Records of locating words and elements:
------------------------------------------------
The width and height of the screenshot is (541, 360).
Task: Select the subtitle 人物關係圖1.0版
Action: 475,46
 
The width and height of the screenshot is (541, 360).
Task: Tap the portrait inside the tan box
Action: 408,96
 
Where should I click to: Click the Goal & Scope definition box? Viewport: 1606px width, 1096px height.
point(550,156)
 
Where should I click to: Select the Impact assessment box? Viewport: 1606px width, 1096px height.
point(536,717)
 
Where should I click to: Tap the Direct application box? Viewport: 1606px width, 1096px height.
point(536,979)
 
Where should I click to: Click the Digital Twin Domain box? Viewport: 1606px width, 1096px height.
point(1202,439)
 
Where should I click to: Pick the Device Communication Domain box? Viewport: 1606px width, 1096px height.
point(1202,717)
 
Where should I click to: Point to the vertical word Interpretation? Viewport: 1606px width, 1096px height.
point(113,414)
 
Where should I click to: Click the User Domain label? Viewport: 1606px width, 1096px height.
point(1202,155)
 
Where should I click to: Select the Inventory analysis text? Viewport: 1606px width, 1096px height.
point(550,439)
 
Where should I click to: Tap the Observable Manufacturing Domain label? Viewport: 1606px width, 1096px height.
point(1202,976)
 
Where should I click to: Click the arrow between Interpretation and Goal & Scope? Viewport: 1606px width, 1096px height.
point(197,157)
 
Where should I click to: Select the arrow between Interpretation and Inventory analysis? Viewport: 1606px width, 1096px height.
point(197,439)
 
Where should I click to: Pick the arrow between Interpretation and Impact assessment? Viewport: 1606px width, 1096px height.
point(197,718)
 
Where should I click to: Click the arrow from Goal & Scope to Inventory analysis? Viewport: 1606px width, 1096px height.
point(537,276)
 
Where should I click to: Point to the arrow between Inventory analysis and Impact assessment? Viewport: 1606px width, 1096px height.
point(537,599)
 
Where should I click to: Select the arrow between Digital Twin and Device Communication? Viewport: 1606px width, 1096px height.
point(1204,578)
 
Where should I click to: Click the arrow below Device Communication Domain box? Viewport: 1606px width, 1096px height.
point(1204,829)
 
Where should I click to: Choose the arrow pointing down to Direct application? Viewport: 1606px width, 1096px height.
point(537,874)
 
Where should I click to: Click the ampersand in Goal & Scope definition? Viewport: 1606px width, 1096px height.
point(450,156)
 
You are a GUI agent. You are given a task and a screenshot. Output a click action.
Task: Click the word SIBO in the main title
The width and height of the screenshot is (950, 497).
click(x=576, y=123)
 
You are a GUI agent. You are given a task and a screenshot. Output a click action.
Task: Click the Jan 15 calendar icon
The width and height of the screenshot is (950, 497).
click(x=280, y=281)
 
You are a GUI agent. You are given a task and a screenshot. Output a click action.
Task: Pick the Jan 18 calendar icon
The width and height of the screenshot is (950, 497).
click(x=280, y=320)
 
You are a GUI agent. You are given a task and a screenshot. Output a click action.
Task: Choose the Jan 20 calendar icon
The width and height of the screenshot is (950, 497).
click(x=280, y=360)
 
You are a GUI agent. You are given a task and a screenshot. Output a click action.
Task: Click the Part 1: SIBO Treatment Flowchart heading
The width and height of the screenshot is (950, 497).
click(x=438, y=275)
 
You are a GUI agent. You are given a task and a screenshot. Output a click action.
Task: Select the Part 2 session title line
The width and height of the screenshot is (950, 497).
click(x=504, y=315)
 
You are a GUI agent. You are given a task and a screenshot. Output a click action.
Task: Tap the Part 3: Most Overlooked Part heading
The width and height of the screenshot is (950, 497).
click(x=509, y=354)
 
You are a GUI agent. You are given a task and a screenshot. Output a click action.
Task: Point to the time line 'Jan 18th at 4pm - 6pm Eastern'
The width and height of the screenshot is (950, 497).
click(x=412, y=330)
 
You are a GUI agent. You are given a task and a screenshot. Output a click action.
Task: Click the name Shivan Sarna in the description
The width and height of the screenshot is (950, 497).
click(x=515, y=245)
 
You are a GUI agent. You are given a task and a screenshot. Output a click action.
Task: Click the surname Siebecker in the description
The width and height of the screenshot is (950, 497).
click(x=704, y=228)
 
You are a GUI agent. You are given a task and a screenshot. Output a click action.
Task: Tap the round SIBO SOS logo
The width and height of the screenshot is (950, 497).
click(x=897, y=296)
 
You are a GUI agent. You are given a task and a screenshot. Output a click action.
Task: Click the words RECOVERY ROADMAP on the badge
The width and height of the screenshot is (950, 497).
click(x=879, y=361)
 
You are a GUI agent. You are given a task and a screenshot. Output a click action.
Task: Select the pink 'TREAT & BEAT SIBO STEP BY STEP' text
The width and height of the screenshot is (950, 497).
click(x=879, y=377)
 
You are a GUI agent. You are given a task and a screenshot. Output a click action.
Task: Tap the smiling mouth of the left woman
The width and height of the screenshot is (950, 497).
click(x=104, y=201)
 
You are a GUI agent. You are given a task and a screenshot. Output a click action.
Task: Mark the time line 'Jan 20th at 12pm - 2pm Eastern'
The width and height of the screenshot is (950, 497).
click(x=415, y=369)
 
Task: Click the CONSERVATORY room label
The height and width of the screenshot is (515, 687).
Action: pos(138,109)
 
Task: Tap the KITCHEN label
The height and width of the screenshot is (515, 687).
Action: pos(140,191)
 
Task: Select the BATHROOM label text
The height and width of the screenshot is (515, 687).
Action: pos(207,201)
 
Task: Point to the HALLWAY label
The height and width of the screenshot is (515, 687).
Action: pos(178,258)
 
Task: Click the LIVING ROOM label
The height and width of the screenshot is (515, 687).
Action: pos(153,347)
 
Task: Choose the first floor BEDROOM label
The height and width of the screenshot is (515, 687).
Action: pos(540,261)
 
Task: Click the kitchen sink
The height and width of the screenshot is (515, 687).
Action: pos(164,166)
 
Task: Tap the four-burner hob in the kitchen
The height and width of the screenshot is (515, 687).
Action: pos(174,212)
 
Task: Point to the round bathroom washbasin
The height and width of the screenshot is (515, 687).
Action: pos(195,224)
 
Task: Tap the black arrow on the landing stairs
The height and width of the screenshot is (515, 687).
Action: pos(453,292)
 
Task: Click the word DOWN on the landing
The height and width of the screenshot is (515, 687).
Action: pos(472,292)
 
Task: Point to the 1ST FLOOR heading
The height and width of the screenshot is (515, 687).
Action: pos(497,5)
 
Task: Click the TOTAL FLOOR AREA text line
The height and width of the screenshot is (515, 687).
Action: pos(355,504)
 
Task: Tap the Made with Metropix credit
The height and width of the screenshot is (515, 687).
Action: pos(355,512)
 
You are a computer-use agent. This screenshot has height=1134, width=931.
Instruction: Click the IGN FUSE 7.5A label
------------------------------------------------
WHAT YOU HAVE TO DO: Reproduce every row above verbatim, from first to last.

THE OUTPUT:
The width and height of the screenshot is (541, 360).
Task: Select the subtitle 人物關係圖1.0版
Action: 475,46
 
The width and height of the screenshot is (541, 360).
Task: Tap the portrait inside the tan box
Action: 408,96
 
Where should I click to: Click the Goal & Scope definition box? Viewport: 1606px width, 1096px height.
point(550,156)
 
Where should I click to: Select the Impact assessment box? Viewport: 1606px width, 1096px height.
point(536,717)
 
Where should I click to: Tap the Direct application box? Viewport: 1606px width, 1096px height.
point(536,979)
 
Where should I click to: Click the Digital Twin Domain box? Viewport: 1606px width, 1096px height.
point(1202,439)
 
Where should I click to: Pick the Device Communication Domain box? Viewport: 1606px width, 1096px height.
point(1202,717)
 
Where should I click to: Point to the vertical word Interpretation? Viewport: 1606px width, 1096px height.
point(113,414)
 
Where should I click to: Click the User Domain label? Viewport: 1606px width, 1096px height.
point(1202,155)
 
Where should I click to: Select the Inventory analysis text? Viewport: 1606px width, 1096px height.
point(550,439)
 
Where should I click to: Tap the Observable Manufacturing Domain label? Viewport: 1606px width, 1096px height.
point(1202,976)
 
Where should I click to: Click the arrow between Interpretation and Goal & Scope? Viewport: 1606px width, 1096px height.
point(197,157)
 
Where should I click to: Select the arrow between Interpretation and Inventory analysis? Viewport: 1606px width, 1096px height.
point(197,439)
 
Where should I click to: Pick the arrow between Interpretation and Impact assessment? Viewport: 1606px width, 1096px height.
point(197,718)
 
Where should I click to: Click the arrow from Goal & Scope to Inventory analysis? Viewport: 1606px width, 1096px height.
point(537,276)
 
Where should I click to: Point to the arrow between Inventory analysis and Impact assessment? Viewport: 1606px width, 1096px height.
point(537,599)
 
Where should I click to: Select the arrow between Digital Twin and Device Communication? Viewport: 1606px width, 1096px height.
point(1204,578)
 
Where should I click to: Click the arrow below Device Communication Domain box? Viewport: 1606px width, 1096px height.
point(1204,829)
 
Where should I click to: Choose the arrow pointing down to Direct application? Viewport: 1606px width, 1096px height.
point(537,874)
 
Where should I click to: Click the ampersand in Goal & Scope definition? Viewport: 1606px width, 1096px height.
point(450,156)
 
You are a GUI agent. You are given a task and a screenshot. Output a click action.
Task: Click the word SIBO in the main title
The width and height of the screenshot is (950, 497).
click(x=576, y=123)
 
You are a GUI agent. You are given a task and a screenshot. Output a click action.
Task: Click the Jan 15 calendar icon
The width and height of the screenshot is (950, 497).
click(x=280, y=281)
 
You are a GUI agent. You are given a task and a screenshot. Output a click action.
Task: Pick the Jan 18 calendar icon
The width and height of the screenshot is (950, 497).
click(x=280, y=320)
 
You are a GUI agent. You are given a task and a screenshot. Output a click action.
Task: Choose the Jan 20 calendar icon
The width and height of the screenshot is (950, 497).
click(x=280, y=360)
 
You are a GUI agent. You are given a task and a screenshot. Output a click action.
Task: Click the Part 1: SIBO Treatment Flowchart heading
The width and height of the screenshot is (950, 497).
click(x=438, y=275)
 
You are a GUI agent. You are given a task and a screenshot. Output a click action.
Task: Select the Part 2 session title line
The width and height of the screenshot is (950, 497).
click(x=504, y=315)
 
You are a GUI agent. You are given a task and a screenshot. Output a click action.
Task: Tap the Part 3: Most Overlooked Part heading
The width and height of the screenshot is (950, 497).
click(x=509, y=354)
 
You are a GUI agent. You are given a task and a screenshot. Output a click action.
Task: Point to the time line 'Jan 18th at 4pm - 6pm Eastern'
The width and height of the screenshot is (950, 497).
click(x=412, y=330)
 
You are a GUI agent. You are given a task and a screenshot. Output a click action.
Task: Click the name Shivan Sarna in the description
The width and height of the screenshot is (950, 497).
click(x=515, y=245)
 
You are a GUI agent. You are given a task and a screenshot. Output a click action.
Task: Click the surname Siebecker in the description
The width and height of the screenshot is (950, 497).
click(x=704, y=228)
 
You are a GUI agent. You are given a task and a screenshot. Output a click action.
Task: Tap the round SIBO SOS logo
The width and height of the screenshot is (950, 497).
click(x=897, y=296)
 
You are a GUI agent. You are given a task and a screenshot. Output a click action.
Task: Click the words RECOVERY ROADMAP on the badge
The width and height of the screenshot is (950, 497).
click(x=879, y=361)
 
You are a GUI agent. You are given a task and a screenshot. Output a click action.
Task: Select the pink 'TREAT & BEAT SIBO STEP BY STEP' text
The width and height of the screenshot is (950, 497).
click(x=879, y=377)
 
You are a GUI agent. You are given a task and a screenshot. Output a click action.
Task: Tap the smiling mouth of the left woman
The width and height of the screenshot is (950, 497).
click(x=104, y=201)
 
You are a GUI agent. You are given a task and a screenshot. Output a click action.
Task: Mark the time line 'Jan 20th at 12pm - 2pm Eastern'
The width and height of the screenshot is (950, 497).
click(x=415, y=369)
 
Task: Click the CONSERVATORY room label
The height and width of the screenshot is (515, 687).
Action: pos(138,109)
 
Task: Tap the KITCHEN label
The height and width of the screenshot is (515, 687).
Action: pos(140,191)
 
Task: Select the BATHROOM label text
The height and width of the screenshot is (515, 687).
Action: pos(207,201)
 
Task: Point to the HALLWAY label
The height and width of the screenshot is (515, 687).
Action: pos(178,258)
 
Task: Click the LIVING ROOM label
The height and width of the screenshot is (515, 687).
Action: pos(153,347)
 
Task: Choose the first floor BEDROOM label
The height and width of the screenshot is (515, 687).
Action: pos(540,261)
 
Task: Click the kitchen sink
The height and width of the screenshot is (515, 687).
Action: pos(164,166)
 
Task: Tap the four-burner hob in the kitchen
The height and width of the screenshot is (515, 687).
Action: pos(174,212)
 
Task: Point to the round bathroom washbasin
The height and width of the screenshot is (515, 687).
Action: pos(195,224)
 
Task: Tap the black arrow on the landing stairs
The height and width of the screenshot is (515, 687).
Action: pos(453,292)
 
Task: Click the word DOWN on the landing
The height and width of the screenshot is (515, 687).
Action: pos(472,292)
 
Task: Point to the 1ST FLOOR heading
The height and width of the screenshot is (515, 687).
Action: pos(497,5)
 
Task: Click the TOTAL FLOOR AREA text line
The height and width of the screenshot is (515, 687).
Action: pos(355,504)
 
Task: Tap the Made with Metropix credit
The height and width of the screenshot is (515, 687).
Action: pos(355,512)
 
You are a computer-use agent. This screenshot has height=1134, width=931.
Instruction: Click the IGN FUSE 7.5A label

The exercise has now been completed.